18.5.26

King Sorrow

It's been quite a while since I ventured to read a 900 page brick of a book; my attention span hasn't been up to it. King Sorrow was like reading four normal sized novels strung together, but it's a real roller coaster ride. It's the story of six friends who summon a dragon from another realm, ostensibly to do their bidding, but of course, as in all the best fairy tales, it turns out that they end being in his thrall. Every year they have to choose a victim for King Sorrow, or else one of their own lives will be forfeit, and inevitably a lot of innocent victims fall prey along the way (dragons are not known for their restraint).

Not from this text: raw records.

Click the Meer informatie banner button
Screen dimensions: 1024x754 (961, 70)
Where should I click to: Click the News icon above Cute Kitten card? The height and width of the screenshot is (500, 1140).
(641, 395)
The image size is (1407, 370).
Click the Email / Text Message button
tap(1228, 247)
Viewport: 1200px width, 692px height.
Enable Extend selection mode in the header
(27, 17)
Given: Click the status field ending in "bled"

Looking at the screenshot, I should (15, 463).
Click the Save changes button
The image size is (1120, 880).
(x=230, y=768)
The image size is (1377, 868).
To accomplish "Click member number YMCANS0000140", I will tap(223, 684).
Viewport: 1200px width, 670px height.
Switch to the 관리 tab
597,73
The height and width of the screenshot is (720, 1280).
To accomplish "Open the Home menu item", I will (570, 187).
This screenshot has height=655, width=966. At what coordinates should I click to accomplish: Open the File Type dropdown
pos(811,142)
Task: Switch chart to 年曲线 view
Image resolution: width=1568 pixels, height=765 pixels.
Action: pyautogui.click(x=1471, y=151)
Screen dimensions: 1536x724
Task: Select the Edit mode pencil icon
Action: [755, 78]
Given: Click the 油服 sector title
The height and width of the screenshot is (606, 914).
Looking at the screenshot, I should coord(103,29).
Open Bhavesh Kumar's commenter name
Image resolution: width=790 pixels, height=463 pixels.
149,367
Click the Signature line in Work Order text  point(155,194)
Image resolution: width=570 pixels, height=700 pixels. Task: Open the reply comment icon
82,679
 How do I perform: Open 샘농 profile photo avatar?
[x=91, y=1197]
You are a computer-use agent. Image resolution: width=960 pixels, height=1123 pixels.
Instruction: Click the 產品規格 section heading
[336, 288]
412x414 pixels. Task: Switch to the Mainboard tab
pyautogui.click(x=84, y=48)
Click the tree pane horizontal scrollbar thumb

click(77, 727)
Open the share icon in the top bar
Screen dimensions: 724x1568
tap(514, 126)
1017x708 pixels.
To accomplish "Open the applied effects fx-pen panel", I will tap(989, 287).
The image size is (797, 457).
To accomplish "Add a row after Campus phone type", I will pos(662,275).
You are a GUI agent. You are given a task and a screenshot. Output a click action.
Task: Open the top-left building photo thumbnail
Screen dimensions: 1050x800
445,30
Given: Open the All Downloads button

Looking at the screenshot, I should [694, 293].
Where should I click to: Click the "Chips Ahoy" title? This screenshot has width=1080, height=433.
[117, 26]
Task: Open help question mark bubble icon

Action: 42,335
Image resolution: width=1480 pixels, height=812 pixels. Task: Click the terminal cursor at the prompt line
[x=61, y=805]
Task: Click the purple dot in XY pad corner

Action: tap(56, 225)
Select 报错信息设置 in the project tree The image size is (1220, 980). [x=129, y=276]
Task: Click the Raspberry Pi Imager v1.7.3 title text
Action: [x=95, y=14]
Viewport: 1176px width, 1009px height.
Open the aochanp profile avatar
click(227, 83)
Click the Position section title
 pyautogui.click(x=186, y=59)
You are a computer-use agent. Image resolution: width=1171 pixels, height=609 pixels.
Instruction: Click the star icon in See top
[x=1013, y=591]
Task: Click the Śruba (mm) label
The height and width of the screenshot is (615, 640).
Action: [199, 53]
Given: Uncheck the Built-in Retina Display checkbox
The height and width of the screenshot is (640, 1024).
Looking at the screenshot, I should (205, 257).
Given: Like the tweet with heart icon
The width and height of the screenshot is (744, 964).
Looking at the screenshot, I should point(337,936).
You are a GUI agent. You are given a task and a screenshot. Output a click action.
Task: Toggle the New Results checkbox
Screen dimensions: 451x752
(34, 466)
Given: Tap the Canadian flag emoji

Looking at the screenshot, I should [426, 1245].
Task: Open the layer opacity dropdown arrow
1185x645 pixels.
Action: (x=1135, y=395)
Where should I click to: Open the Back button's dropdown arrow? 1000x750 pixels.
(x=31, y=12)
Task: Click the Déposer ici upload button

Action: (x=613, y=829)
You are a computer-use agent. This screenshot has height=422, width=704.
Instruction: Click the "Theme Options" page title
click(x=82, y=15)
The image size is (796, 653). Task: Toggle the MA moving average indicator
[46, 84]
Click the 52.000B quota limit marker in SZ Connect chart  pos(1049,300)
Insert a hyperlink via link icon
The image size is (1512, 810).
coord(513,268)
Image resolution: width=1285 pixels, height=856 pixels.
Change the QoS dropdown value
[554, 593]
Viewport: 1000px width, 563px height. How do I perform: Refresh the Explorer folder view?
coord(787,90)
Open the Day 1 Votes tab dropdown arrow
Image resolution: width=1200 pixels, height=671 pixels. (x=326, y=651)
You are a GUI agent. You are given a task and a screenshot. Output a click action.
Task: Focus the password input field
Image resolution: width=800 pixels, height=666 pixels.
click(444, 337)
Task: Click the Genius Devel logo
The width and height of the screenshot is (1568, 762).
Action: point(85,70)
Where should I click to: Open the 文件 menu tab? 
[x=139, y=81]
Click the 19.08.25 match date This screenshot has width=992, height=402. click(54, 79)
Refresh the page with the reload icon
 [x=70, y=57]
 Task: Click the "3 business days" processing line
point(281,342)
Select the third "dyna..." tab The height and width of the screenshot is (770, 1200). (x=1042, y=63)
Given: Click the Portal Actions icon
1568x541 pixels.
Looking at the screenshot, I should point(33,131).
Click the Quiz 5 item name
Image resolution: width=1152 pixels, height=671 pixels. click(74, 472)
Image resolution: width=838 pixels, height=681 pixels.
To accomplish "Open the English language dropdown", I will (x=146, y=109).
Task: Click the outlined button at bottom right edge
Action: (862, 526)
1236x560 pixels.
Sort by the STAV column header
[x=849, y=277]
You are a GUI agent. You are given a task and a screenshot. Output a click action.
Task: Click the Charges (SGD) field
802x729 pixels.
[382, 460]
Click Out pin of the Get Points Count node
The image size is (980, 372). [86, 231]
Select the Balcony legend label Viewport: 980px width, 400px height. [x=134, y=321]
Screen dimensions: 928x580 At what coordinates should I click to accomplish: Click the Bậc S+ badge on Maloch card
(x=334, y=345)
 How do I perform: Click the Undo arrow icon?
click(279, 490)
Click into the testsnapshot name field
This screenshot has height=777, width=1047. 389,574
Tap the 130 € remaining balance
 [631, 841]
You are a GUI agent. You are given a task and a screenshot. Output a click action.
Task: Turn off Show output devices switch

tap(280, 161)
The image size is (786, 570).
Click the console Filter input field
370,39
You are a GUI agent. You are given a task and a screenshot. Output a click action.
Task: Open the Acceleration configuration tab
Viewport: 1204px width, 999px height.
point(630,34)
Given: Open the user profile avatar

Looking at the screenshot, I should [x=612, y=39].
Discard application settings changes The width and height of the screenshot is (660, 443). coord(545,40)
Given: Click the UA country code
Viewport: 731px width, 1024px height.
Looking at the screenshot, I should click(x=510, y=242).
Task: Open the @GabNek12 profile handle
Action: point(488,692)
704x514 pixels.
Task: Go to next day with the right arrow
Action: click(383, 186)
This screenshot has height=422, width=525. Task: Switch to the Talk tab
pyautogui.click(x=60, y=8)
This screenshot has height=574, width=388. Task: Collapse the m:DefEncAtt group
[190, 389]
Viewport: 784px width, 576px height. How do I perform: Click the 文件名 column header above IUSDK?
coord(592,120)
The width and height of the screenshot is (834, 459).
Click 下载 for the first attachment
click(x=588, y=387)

To start with, King Sorrow reminded me of The Secret History -- a group of college students negotiating a dreadful secret, and the intra-group politics and shifting loyalties and betrayals that play out over the years that follow. But there's also a terrifying mid-air adventure, a chilling conspiracy and abduction episode, and a mythic quest for a magical sword, led by a troll deep underground. All this before the final confrontation. King Sorrow is also a fascinating meditation on the power of imagination and reality. 

I probably wouldn't have picked up this book if I hadn't heard it recommended on the ABC's Book Shelf program, but it was fun to explore something off my usual track. Joe Hill is the son of Stephen King, and has evidently inherited his father's gift for story-telling. I did have to renew it as I was ploughing through, luckily there wasn't anyone else on the library's waiting list.